__TEXT PROVIDED__
= = = = = = =

The Coppa Italia final wasn’t the one for ages – after a dire 90 minutes of football, only the penalties separated the two sides. However, Juventus’ sterile performance caught the eyes of many, and we’ll dive into some of the tactical nuances of the match, explaining how Gennaro Gattuso was able to shut down Maurizio Sarri’s star-studded side.
Both teams lined up in the basic formation of 4-3-3. Sarri opted for Douglas Costa, Paulo Dybala, and Cristiano Ronaldo upfront. Given that the Portuguese nominally starts on the left-wing, Blaise Matuidi was also in the line-up to cover for Ronaldo’s defensive weakness and patch up the empty spaces in the defensive phase of the game. The combination of Juan Cuadrado and Douglas Costa on the right was supposed to nullify Mario Rui and Lorenzo Insigne with their physical strength.
Napoli started up in their typical 4-3-3 with Hirving Lozano still on cold ice after a falling out with Gattuso. Fabian Ruiz and Piotr Zielinski looked for spaces between the lines, and Diego Demme stayed deep, protecting the center-backs and covering for full-backs when necessary.
As if they wanted to play to Ronaldo’s ego, most of Juve’s attacks early on went through the left side. Alex Sandro overlapped, with Ronaldo receiving the ball, and Blaise Matuidi moved between the lines to provide an additional option. However, a lack of creativity from the trio quickly ended this experiment, and after the opening 20 minutes, the ball very rarely arrived at the left side while Napoli were in the deep zone.
Since Napoli didn’t hesitate to drop deep and clog up spaces between the lines, the Zebras’ midfielders didn’t have much to work with. The only creative outlet, Miralem Pjanic, was tightly marked by Dries Mertens for the whole time the both of them were on the pitch. What’s more impressive, Napoli’s defensive discipline never fell off during the match. Rodrigo Bentancur was unable to take more responsibility, displaying a disappointing performance despite being Juve’s rising hope this season. Thus, it’s no coincidence that Leonardo Bonucci acted as an additional midfielder at times, by pinging long balls and through passes with excellent precision.
However, with all that in mind, Sarri hesitated to bomb his men forward. Cuadrado took on the role of the third center-back with Juve in possession as Sarri feared to leave space for Insigne, Napoli’s main counter-attacking option.
Finally, with Napoli’s wingers always tracking back, and midfielders shutting down the middle, Juve didn’t have space for dangerous crosses into the box. This played a big role in excluding Ronaldo from the game since the Portuguese is unable to make a difference by dribbling on the wing, something that Juve badly needed yesterday.
Perhaps the biggest chance for Juventus arrived after a high-press. In this situation, Pjanic played a key role by risking and leaving his space to close down pass for Jose Callejon. Had he missed, it would’ve been a dangerous counter-attack for Napoli, but quick reactions led for Juve’s best chance of the match.

= = = = = = =

__INSTRUCTION__
In the Coppa Italia analysis, can you rewrite the passage that opens with "Napoli started up" and closes with "full-backs when necessary.", changing "typical" to "usual"?

Records for locating described items:
= = = = = = =

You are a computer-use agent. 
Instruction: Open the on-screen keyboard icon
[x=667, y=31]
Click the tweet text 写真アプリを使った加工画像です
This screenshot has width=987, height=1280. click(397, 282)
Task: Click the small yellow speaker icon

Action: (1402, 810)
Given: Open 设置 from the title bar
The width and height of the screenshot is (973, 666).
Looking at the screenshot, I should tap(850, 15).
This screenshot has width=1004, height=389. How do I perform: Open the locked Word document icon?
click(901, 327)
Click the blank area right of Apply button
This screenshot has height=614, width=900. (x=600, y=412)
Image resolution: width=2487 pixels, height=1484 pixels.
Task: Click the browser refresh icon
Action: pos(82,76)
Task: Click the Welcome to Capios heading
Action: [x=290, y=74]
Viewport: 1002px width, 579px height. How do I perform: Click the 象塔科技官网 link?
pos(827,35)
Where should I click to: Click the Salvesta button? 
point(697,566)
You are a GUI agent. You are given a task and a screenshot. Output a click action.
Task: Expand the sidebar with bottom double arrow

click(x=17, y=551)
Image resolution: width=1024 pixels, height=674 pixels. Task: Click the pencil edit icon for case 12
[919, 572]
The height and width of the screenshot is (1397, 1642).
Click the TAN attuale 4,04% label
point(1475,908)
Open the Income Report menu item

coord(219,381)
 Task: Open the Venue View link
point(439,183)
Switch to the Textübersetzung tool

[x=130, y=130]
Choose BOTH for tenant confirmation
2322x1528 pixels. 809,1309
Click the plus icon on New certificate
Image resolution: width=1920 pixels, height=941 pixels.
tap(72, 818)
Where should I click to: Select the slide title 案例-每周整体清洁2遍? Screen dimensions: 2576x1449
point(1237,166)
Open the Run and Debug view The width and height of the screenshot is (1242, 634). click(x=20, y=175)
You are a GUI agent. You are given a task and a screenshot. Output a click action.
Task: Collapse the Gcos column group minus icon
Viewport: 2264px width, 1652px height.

= = = = = = =

__THE REPLY__
Napoli started up in their usual 4-3-3 with Hirving Lozano still on cold ice after a falling out with Gattuso. Fabian Ruiz and Piotr Zielinski looked for spaces between the lines, and Diego Demme stayed deep, protecting the center-backs and covering for full-backs when necessary.